== EXERCISE REQUIREMENTS ==
In how many lines of the entries below does "dimensions" appear? Give only the number.

== THE RECORDS ==
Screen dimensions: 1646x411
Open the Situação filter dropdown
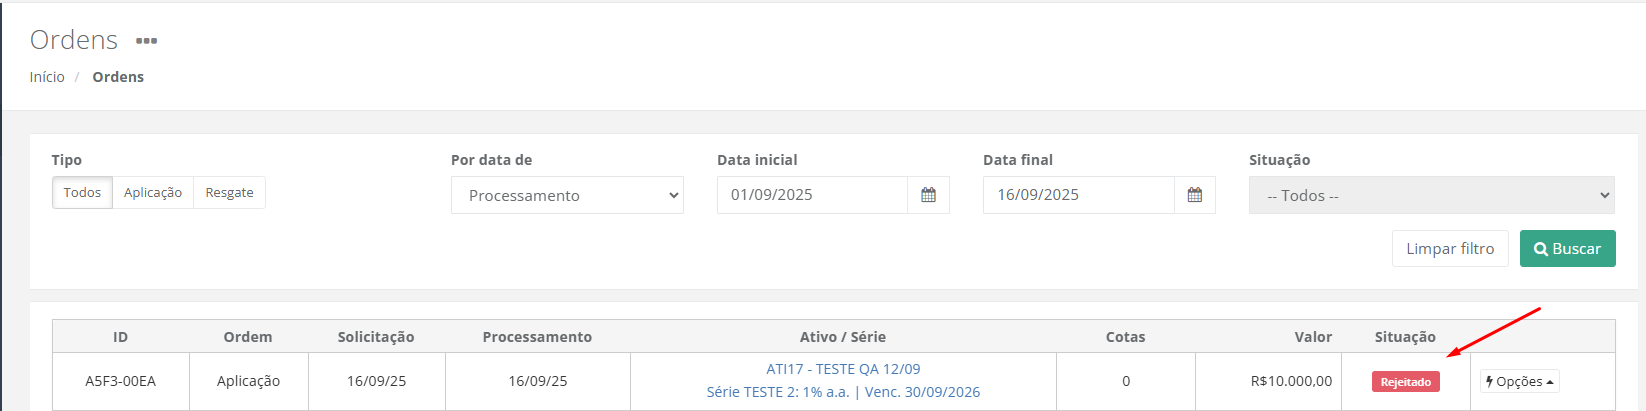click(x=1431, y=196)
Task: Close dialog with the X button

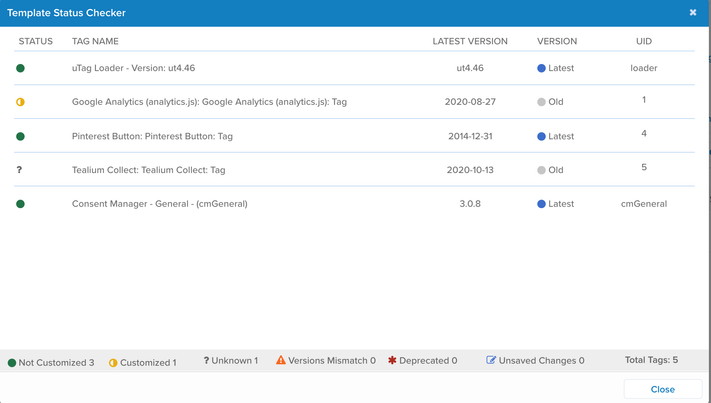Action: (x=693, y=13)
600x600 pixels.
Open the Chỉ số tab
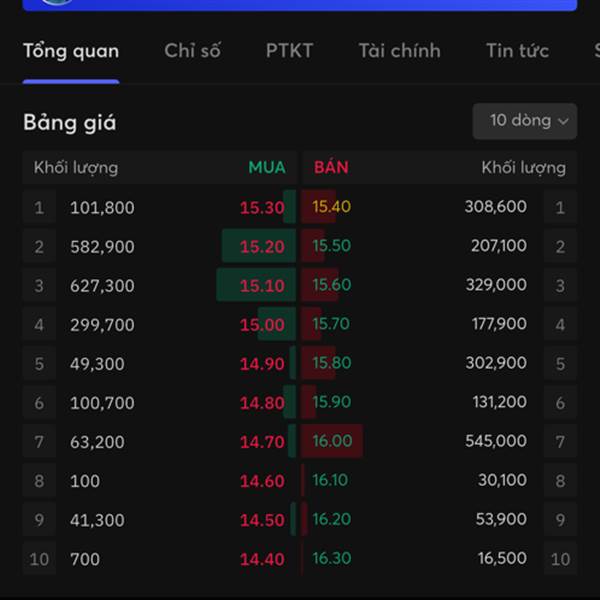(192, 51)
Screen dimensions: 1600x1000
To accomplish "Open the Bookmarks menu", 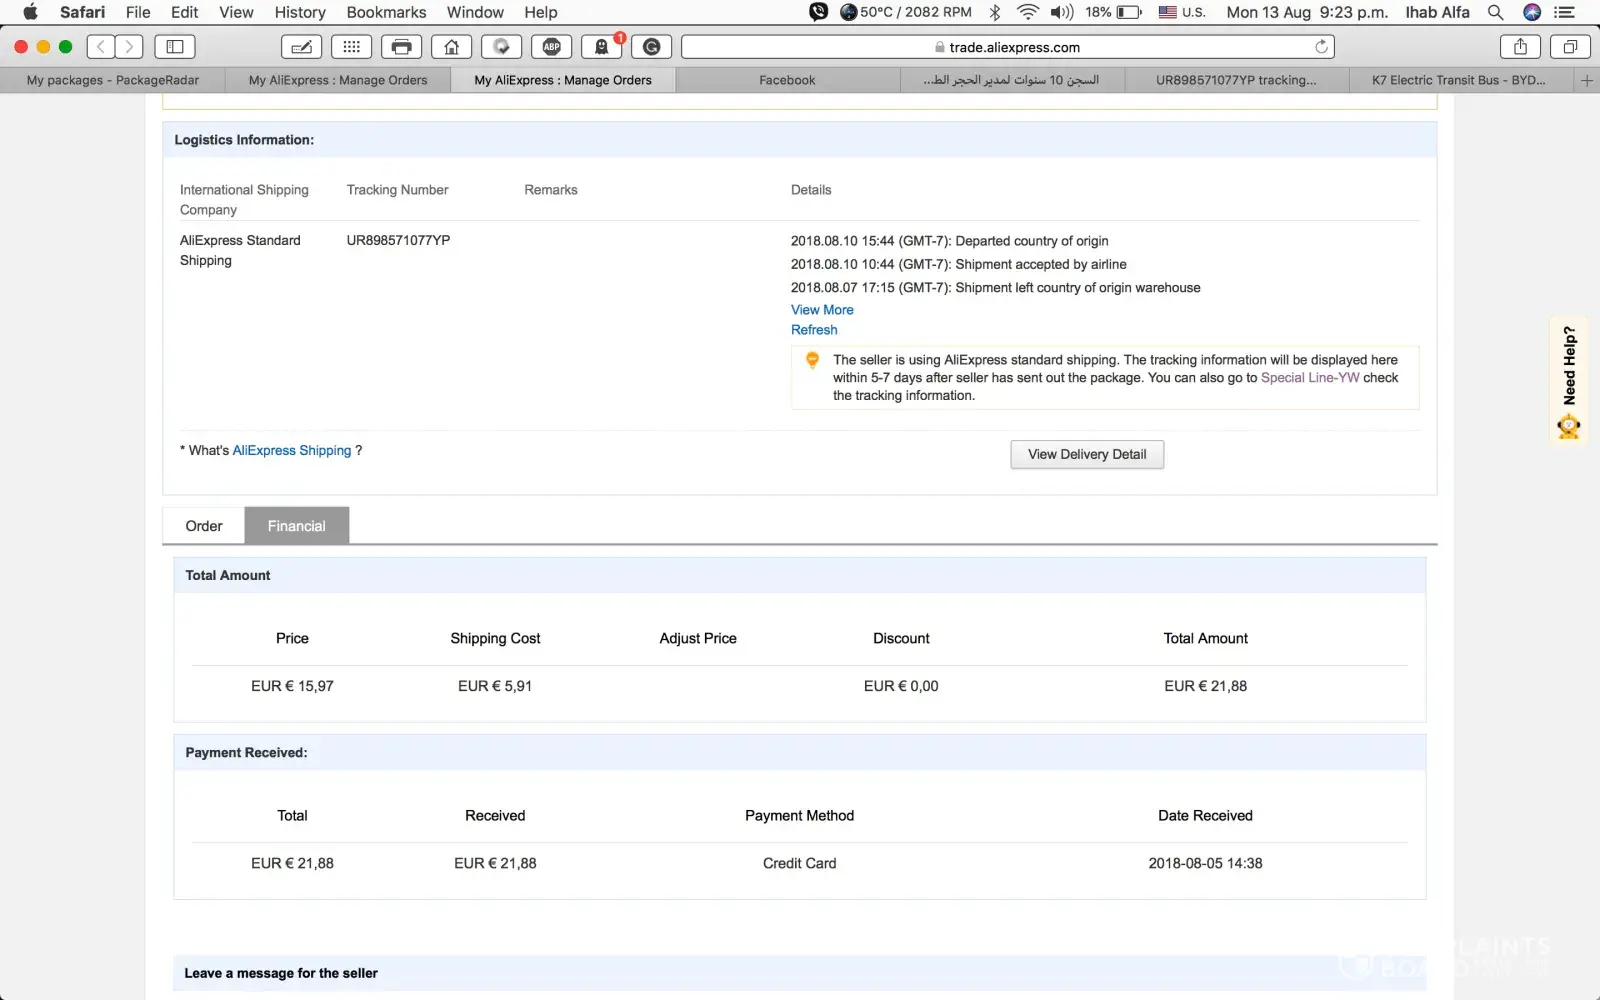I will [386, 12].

==

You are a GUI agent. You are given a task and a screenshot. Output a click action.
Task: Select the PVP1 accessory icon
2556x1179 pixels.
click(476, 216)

== EXERCISE RESULT ==
2